I suspect that many of you would have said the same thing, so I want to address this issue right now.

In experiments in the physical sciences, variables can be quite well controlled, so that to a large degree “facts” are facts and can be agreed upon, and most theories can be tested and re-tested. There is an established scientific method of seeking and often finding the “TRUTH”.

Although the Economics Nobel Prize is publicized as honoring work in Economic “Science”, I would hesitate to use that term.

One of my Michigan professors, Dr. Lawrence Klein, won the Nobel Prize in large part because he was the father of econometrics. Among economists, econometricians come closest to being scientists. They combine economics, math, and statistical analysis. They state their hypotheses carefully in rigorous mathematical terms to make certain that they are clear, complete, logical, and internally consistent. They then apply the most sophisticated statistical tools in analyzing the facts to determine the correlations among key variables, and to ascertain the significance and importance of these correlations in establishing cause and effect.

This work is impressive, but in economics, there are too many variables, they cannot be controlled, they are ever-changing, and we have to use statistics which are never perfect; they are inadequate for guaranteeing 100% “TRUTH”.

So, yes, Marilyn, in economics there are differences of opinion, and even econometricians disagree. But “NO”, Marilyn, economics is not JUST a matter of opinion. Rather it is matter of probabilities.

One of my economic colleagues said, only half-joking, that economists not only can NOT predict the future, we cannot even “predict” the past. That is, no one is 100% certain about the causes of the Great Recession of 2008, but we can estimate probabilities regarding the importance of the housing bubble, or the large dollar holdings by China, or excessive risk-taking by banks. We can apply econometric analysis, and we can try to use the “scientific method”, but we will always have to supplement it with practical experience and judgement. Economics is a discipline based on probabilities.

So much for defining economics. How have I evolved?


I was born a conservative in Hinsdale, Illinois, where, if there were any Democrats at all, they were few in number and they remained in hiding. In 1933, at four years of age, I sat on the lap of Republican ex-President Herbert Hoover, who had just turned the White House over to Franklin Roosevelt. He was visiting a Hinsdale friend, who happened to be a neighbor of ours. At five or six years of age, I met the Republican Vice President under Cal Coolidge, Charles Dawes, winner of the Nobel Peace Prize, musical composer, and, fortuitously, President of my dad’s bank. Dad took me up to his office one day for a 30 second handshake. I forget what issues we discussed.

I graduated from high school as a solid conservative.

Then I went to Oberlin College, which was and is one of the most liberal colleges in the U.S. I became a Democrat, which I remained through my graduate years at Michigan. However, as I began working inside foreign governments (six in all, from 1963 to 2000), I learned first-hand about waste, inefficiency, crony capitalism, and corruption. Reading Milton Friedman and Friedrich von Hayek during these same years, I shifted back into the conservative, anti-government camp, although I never became extreme.

I like the saying, which one of you may have told me:

“If you’re not a liberal when you’re 20, you have no heart.

If you’re not a conservative when you’re 40, you have no brains.

If you’re not a reactionary when you are 60 you have no money.”

These days, the world is so complex, I’ve added another line:

“If you’re not confused when you’re 87, you’re not thinking clearly.”

Some old men become set in their ways; they are dogmatic and rigid, thinking that they have seen everything; they know what they think, and there is no need to change their minds. I consider myself just the opposite, increasingly uncertain about what I really know, and open to new ideas. This is one of the reasons I decided to write down my thoughts about economics. What do I think today, and why. I am no longer either a “conservative” or a “liberal”. I am a “REALIST!”.

• _Raw data_

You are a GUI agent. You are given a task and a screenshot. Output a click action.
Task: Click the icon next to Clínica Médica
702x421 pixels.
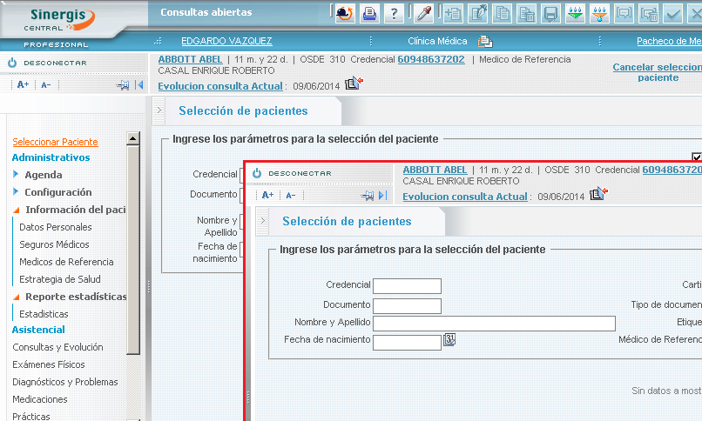tap(484, 41)
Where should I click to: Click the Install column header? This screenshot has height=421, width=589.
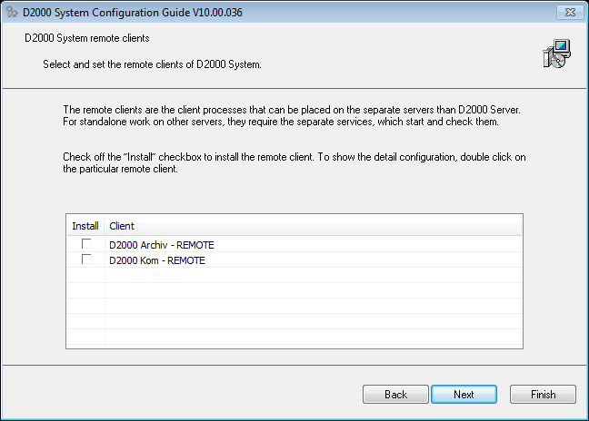(x=85, y=225)
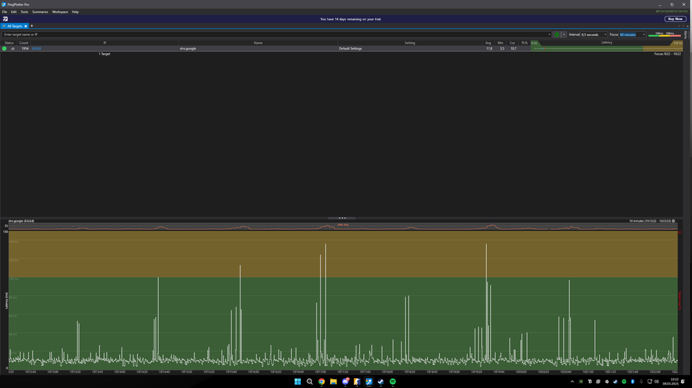Open the Focus dropdown set to 60 minutes
Viewport: 692px width, 388px height.
(x=632, y=35)
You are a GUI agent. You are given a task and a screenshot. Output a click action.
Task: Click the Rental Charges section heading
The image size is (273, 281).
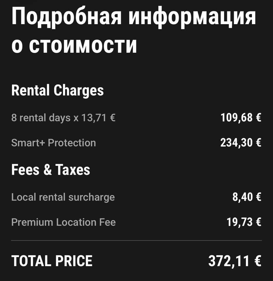click(x=58, y=91)
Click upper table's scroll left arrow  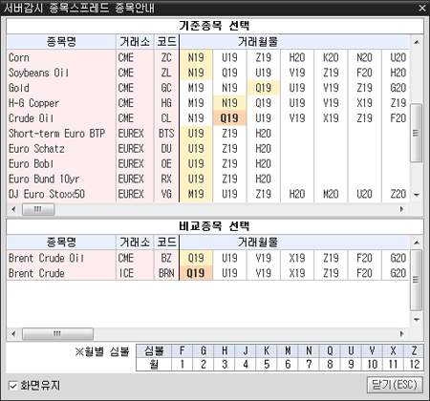[x=13, y=209]
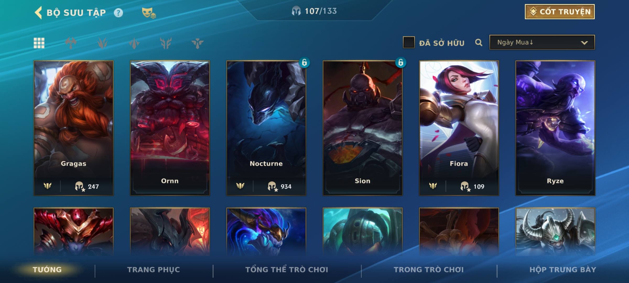Filter by the support role icon (last)
Screen dimensions: 629x283
click(x=197, y=43)
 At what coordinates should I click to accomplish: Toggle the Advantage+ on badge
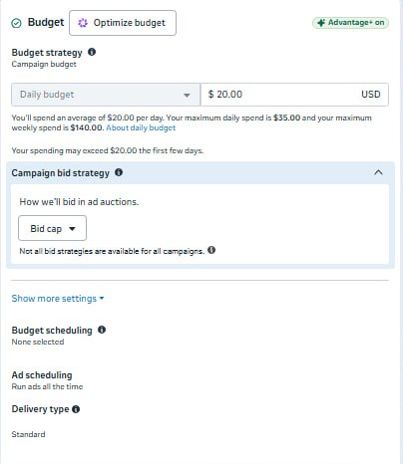coord(350,23)
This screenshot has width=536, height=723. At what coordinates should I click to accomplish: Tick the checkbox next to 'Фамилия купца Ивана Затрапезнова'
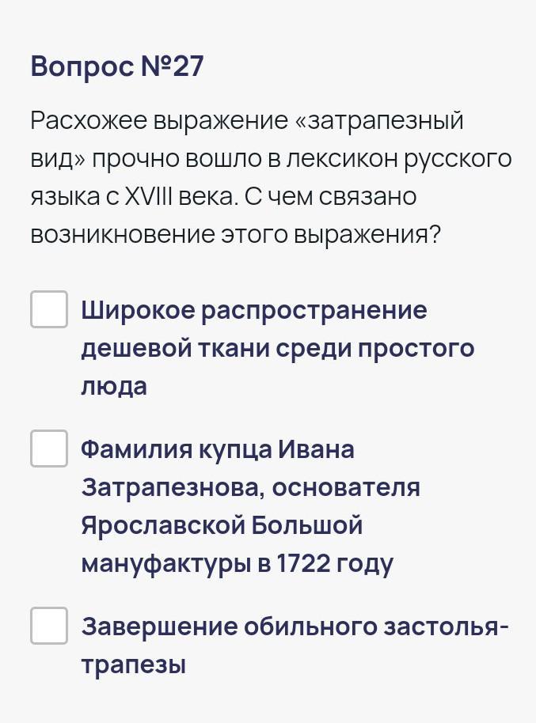pos(49,449)
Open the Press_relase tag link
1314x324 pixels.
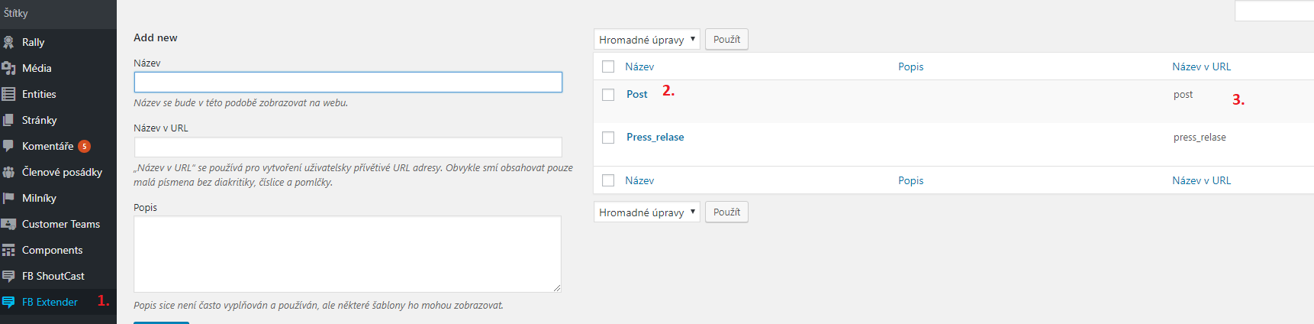(x=655, y=138)
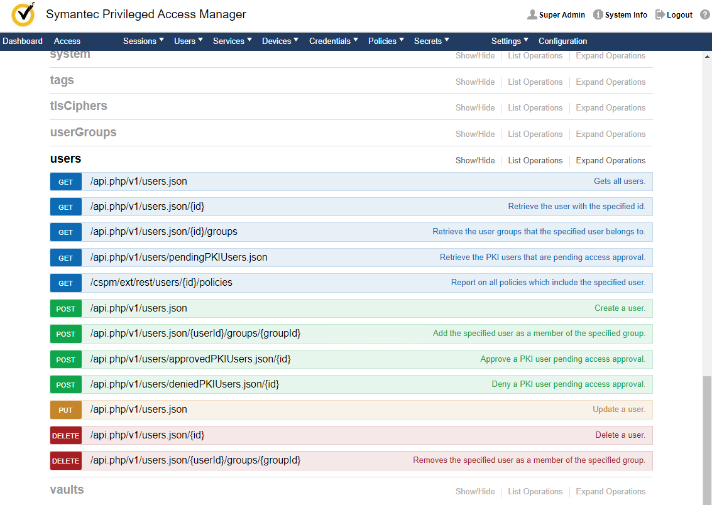The image size is (712, 505).
Task: Open the Configuration menu item
Action: tap(562, 41)
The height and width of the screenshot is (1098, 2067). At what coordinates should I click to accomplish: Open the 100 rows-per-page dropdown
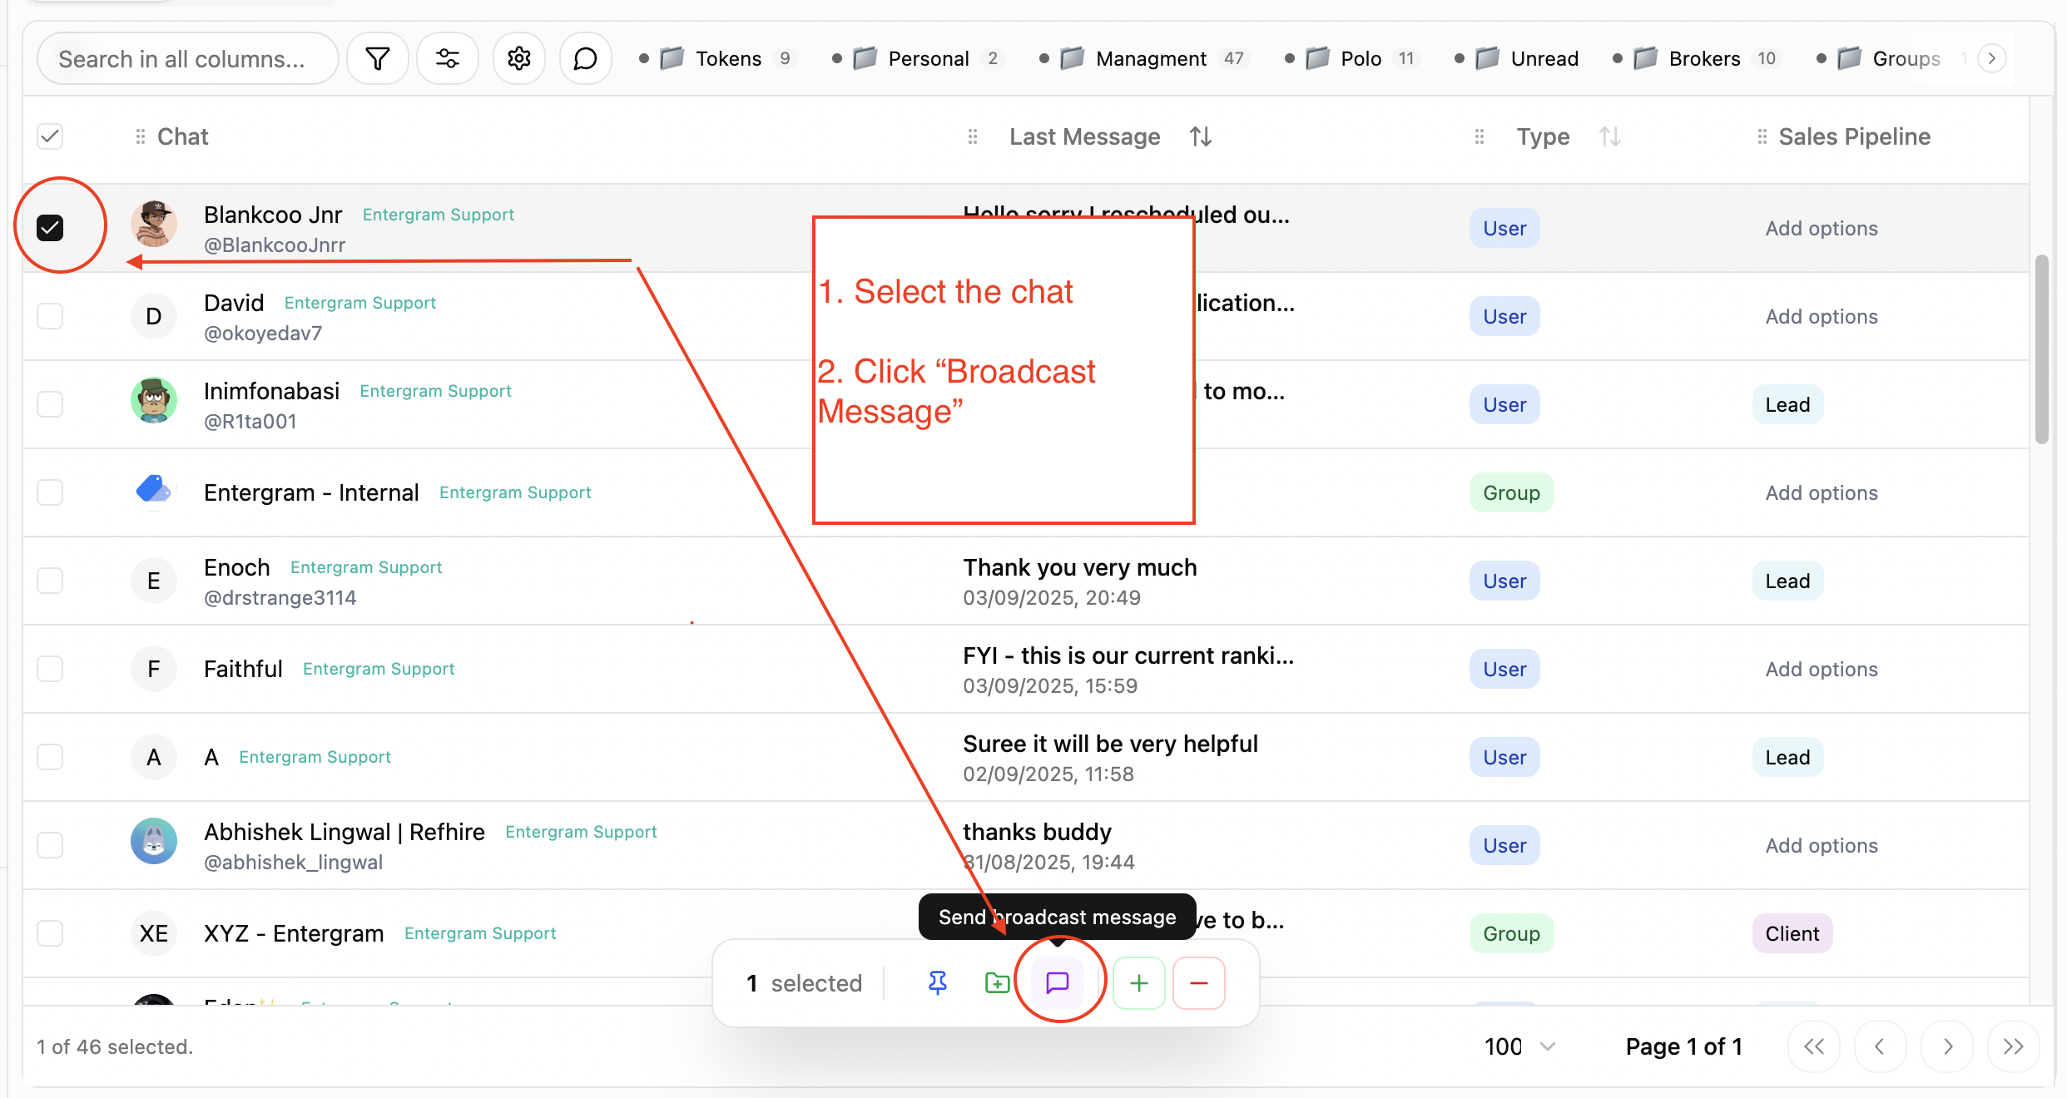point(1518,1046)
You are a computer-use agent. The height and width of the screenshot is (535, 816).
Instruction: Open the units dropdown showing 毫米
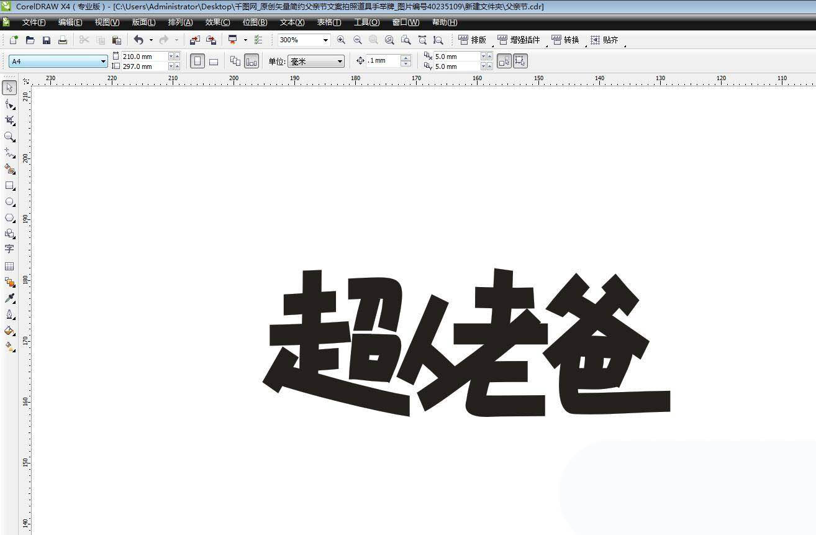tap(339, 60)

• _What this task involves_
Which factors does the excerpt on economics list as causes of the Great Recession of 2008 whose importance economists can estimate in terms of probabilities? Name all of them.

• _Response to the task_
- The housing bubble
- The large dollar holdings by China
- Excessive risk-taking by banks